Augsburger Allgemeine (Land Nord)
London: Höchste Terrorwarnstufe nach Anschlag
Bombe explodiert in U-Bahn – 29 Verletzte
London Nach dem Anschlag auf die Londoner U-Bahn gilt jetzt die höchste Terrorwarnstufe in Großbritannien. Das sagte Premierministerin Theresa May am Freitagabend im BBC-Fernsehen. Die Warnstufe fünf bedeutet, dass die britischen Behörden einen unmittelbar bevorstehenden Terroranschlag für möglich halten.
Bei der Explosion einer selbstgebauten Bombe in einer voll besetzten U-Bahn nahe der oberirdischen Haltestelle Parsons Green waren am Morgen mindestens 29 Menschen verletzt worden. Die Polizei leitete eine Großfahndung nach dem Täter ein. Die IS-Terrormiliz reklamierte den Anschlag für sich. Ein Kämpfer des Islamischen Staates habe die Tat ausgeführt, meldete das IS-Sprachrohr Amak am Freitagabend im Internet.
Großbritannien ist damit zum fünften Mal in diesem Jahr Ziel eines Anschlags geworden. Bei den früheren Attentaten in London und Manchesterr waren 36 Menschen ums Leben gekommen. (dpa)
London Die Bahn war wie jeden Morgen im Londoner Berufsverkehr völlig überfüllt, aber der routinierte Pendler Rory Rigney drückte sich mit ein paar anderen Passagieren noch in den Waggon. Die Luft war heiß und stickig, zudem herrschte die zur Stoßzeit klassische Stille. Die Türen waren noch nicht geschlossen, da durchbrach plötzlich ein Knall die Ruhe, und weil dieser nicht „gewaltig laut“war, dachte der 37-Jährige kurz, etwas sei zertrümmert worden. Rigney hörte einen Schrei und schon sah er einen „Feuerball“auf sich zukommen – „gelb oder orange“, wie er Medien später schilderte. Selbst da fühlte er noch die Wärme auf seinem Gesicht.
Später stellte sich heraus: Eine selbst gebaute Bombe war gegen 8.20 Uhr in einer U-Bahn an der oberirdischen Haltestelle Parsons Green im Südwesten der britischen Metropole explodiert. 29 Menschen trugen Verletzungen davon, niemand schwebt laut Behörden in Lebensgefahr. Es handelte sich haupt- sächlich um Verbrennungen, mit denen die Opfer im Krankenhaus behandelt wurden. Die Polizei stufte den Vorfall als Terroranschlag ein. Die Ermittlungen laufen – genauso wie die Großfahndung nach dem Täter oder den Tätern.
Bevor Rory Rigney mit der Menge die Flucht aus dem Waggon gelingen konnte, fiel ihm noch der Geruch auf, der ihn an ein gelöschtes Feuer erinnerte. Außerdem entdeckte er eine Discounter-Tüte, in die ein kleiner weißer Eimer gepackt war, aus dem nun „rote Drähte“ragten. Und er brannte.

#### [AUFGABENSTELLUNG]
a: Um wie viel Uhr explodierte die Bombe laut dem Artikel über den Londoner U-Bahn-Anschlag?
b: Schreib den Artikel über den Londoner U-Bahn-Anschlag weiter.
Die Datensätze haben nichts mit dem Artikel über den Londoner U-Bahn-Anschlag zu tun.

#### [DATENSÄTZE]

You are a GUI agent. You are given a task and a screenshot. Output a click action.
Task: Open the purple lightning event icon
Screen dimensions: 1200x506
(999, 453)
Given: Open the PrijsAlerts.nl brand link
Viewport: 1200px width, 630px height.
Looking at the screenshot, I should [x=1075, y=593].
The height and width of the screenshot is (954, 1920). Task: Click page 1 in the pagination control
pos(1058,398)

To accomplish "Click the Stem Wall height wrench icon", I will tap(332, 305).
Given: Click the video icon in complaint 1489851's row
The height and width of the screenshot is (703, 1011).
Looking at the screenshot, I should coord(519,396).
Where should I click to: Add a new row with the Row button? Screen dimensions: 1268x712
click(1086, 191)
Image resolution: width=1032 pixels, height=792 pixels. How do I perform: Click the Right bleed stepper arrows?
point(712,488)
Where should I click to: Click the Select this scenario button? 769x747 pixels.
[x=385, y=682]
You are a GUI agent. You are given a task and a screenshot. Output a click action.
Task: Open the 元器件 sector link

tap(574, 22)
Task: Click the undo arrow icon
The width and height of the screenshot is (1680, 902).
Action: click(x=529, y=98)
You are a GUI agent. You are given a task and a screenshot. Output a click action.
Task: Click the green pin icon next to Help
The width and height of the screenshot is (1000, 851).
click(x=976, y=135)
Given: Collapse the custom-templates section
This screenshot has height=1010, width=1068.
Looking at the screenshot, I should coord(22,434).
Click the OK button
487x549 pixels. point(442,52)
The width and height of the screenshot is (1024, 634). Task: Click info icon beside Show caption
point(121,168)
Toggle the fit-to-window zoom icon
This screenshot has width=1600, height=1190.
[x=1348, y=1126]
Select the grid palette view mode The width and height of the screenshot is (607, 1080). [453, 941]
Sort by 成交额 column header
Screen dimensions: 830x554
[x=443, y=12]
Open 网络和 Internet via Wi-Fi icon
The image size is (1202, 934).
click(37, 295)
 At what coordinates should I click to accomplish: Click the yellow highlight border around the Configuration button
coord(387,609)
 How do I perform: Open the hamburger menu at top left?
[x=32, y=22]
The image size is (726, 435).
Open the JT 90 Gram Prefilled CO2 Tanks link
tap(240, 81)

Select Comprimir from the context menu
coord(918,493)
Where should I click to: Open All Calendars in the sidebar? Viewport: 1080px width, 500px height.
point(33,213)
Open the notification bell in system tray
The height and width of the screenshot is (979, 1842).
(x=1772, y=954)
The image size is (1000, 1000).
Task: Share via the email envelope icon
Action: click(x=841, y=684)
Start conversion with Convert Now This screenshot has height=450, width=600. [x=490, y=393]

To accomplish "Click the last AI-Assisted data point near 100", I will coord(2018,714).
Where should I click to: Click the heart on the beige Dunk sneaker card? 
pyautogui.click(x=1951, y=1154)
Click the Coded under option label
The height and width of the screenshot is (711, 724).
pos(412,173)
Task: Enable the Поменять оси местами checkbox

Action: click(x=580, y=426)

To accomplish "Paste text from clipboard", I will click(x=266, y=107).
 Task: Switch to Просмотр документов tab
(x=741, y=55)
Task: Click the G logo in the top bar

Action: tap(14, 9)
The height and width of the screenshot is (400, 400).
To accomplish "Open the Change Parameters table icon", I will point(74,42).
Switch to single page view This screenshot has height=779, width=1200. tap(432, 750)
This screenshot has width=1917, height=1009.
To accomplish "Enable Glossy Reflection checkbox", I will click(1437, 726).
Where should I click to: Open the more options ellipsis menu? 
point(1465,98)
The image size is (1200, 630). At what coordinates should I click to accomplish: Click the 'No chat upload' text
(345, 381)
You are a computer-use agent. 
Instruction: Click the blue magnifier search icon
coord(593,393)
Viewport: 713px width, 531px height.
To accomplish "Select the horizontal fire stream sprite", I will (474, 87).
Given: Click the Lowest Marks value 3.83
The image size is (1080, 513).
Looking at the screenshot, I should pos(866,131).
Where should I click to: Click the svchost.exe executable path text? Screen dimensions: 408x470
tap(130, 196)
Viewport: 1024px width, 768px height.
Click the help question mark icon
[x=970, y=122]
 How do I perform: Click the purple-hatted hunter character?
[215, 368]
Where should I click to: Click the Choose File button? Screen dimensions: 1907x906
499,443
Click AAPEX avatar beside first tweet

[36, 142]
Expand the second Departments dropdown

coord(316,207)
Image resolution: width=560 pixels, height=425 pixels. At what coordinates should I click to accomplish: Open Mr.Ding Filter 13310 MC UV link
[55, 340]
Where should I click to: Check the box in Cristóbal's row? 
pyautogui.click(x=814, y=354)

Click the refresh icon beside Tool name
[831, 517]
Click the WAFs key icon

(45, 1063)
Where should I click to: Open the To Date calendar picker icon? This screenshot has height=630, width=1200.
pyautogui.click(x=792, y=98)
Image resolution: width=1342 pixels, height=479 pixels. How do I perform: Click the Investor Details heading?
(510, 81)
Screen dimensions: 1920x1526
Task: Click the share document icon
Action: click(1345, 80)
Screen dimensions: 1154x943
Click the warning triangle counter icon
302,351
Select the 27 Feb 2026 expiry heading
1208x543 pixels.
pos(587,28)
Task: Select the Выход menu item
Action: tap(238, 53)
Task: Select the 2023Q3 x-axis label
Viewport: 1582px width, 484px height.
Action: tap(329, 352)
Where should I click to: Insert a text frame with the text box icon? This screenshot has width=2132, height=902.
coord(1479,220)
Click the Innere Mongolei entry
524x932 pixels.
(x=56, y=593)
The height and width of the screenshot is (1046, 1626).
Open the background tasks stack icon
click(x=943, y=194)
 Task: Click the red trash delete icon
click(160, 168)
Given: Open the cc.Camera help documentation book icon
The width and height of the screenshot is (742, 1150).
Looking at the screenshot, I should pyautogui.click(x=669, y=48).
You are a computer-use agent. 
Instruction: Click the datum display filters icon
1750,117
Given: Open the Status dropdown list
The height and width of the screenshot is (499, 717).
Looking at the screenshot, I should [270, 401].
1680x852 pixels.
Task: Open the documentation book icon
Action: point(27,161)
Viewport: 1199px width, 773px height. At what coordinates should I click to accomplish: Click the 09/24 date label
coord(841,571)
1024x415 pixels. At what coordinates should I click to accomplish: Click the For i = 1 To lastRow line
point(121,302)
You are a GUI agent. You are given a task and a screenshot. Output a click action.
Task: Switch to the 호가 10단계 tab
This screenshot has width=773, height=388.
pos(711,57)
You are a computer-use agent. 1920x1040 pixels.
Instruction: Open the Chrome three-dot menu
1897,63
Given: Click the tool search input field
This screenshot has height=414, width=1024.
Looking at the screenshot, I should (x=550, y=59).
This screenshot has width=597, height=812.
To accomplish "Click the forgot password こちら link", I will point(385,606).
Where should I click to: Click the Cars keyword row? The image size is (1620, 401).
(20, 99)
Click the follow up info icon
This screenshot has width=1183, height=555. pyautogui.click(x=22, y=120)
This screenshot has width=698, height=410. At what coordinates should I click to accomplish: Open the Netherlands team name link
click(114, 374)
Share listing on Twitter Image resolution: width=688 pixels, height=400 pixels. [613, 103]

#### [LÖSUNGEN]
a: Gegen 8.20 Uhr.

b:
Hunderte Menschen rannten in Panik, viele schreiend, zur einzigen Treppe des kleinen Bahnhofs, die zu den beiden Ausgängen führt. Augenzeugen berichteten, wie die Leute zu Boden fielen, übereinandertrampelten und sich „wie die Sardinen“auf den Stufen drängelten. Chaos. Alle wollten nur weg, auch wenn die meisten nicht einmal wussten, was passiert war.
„Die Schreie waren so laut und angsteinflößend, dass wir um unser Leben liefen“, sagte Emma, die sich bei der Explosion im Waggon nebenan befand. Zu tief sitzt bei den Briten der Schock nach vier Terroranschlägen zwischen März und Juni dieses Jahres.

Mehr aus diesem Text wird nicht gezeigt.